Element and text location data
►

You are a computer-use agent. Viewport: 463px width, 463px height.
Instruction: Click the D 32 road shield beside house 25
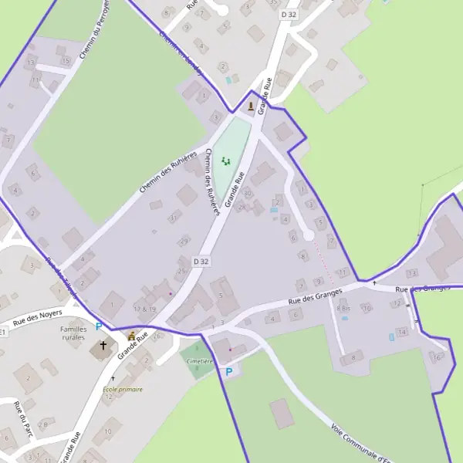(201, 262)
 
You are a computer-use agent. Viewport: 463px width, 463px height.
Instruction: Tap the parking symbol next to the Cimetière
(228, 372)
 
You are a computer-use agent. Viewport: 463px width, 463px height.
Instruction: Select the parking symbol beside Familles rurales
(99, 326)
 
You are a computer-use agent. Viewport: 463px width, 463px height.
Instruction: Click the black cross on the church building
(103, 346)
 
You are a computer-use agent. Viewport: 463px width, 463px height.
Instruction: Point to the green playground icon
(226, 161)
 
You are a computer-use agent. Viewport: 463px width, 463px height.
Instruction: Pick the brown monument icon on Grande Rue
(251, 106)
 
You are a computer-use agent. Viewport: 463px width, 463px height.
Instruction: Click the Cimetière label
(199, 361)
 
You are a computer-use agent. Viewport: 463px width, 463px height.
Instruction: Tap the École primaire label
(123, 390)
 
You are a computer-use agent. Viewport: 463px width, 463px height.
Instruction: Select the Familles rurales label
(73, 333)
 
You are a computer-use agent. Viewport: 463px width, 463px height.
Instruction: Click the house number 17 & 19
(144, 309)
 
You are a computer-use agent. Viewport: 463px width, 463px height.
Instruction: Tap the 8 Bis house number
(343, 309)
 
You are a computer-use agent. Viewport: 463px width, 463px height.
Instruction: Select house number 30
(248, 193)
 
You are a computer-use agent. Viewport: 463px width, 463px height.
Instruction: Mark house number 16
(438, 357)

◄

__Work instructions__: Can you reproduce every line of the records above, shifting each x and y coordinate in the answers up by 55 and leaving the pictures out?

__Expected output__:
You are a computer-use agent. Viewport: 463px width, 463px height.
Instruction: Click the D 32 road shield beside house 25
(256, 317)
 
You are a computer-use agent. Viewport: 463px width, 463px height.
Instruction: Tap the parking symbol next to the Cimetière
(283, 427)
 
You are a computer-use agent. Viewport: 463px width, 463px height.
Instruction: Select the parking symbol beside Familles rurales
(154, 381)
 
You are a computer-use agent. Viewport: 463px width, 463px height.
Instruction: Click the black cross on the church building
(158, 401)
 
You are a computer-use agent. Viewport: 463px width, 463px height.
Instruction: Point to the green playground icon
(281, 216)
 
You are a computer-use agent. Viewport: 463px width, 463px height.
Instruction: Pick the brown monument icon on Grande Rue
(306, 161)
 
You are a computer-use agent. Viewport: 463px width, 463px height.
Instruction: Click the Cimetière label
(254, 416)
 
You are a computer-use agent. Viewport: 463px width, 463px height.
Instruction: Tap the École primaire label
(178, 445)
 
You are a computer-use agent. Viewport: 463px width, 463px height.
Instruction: Select the Familles rurales label
(128, 388)
 
You are a computer-use agent. Viewport: 463px width, 463px height.
Instruction: Click the house number 17 & 19
(199, 364)
 
You are a computer-use agent. Viewport: 463px width, 463px height.
Instruction: Tap the 8 Bis house number
(398, 364)
 
You are a computer-use agent. Viewport: 463px width, 463px height.
Instruction: Select house number 30
(303, 248)
 
You are a computer-use agent. Viewport: 463px width, 463px height.
Instruction: Mark house number 16
(493, 412)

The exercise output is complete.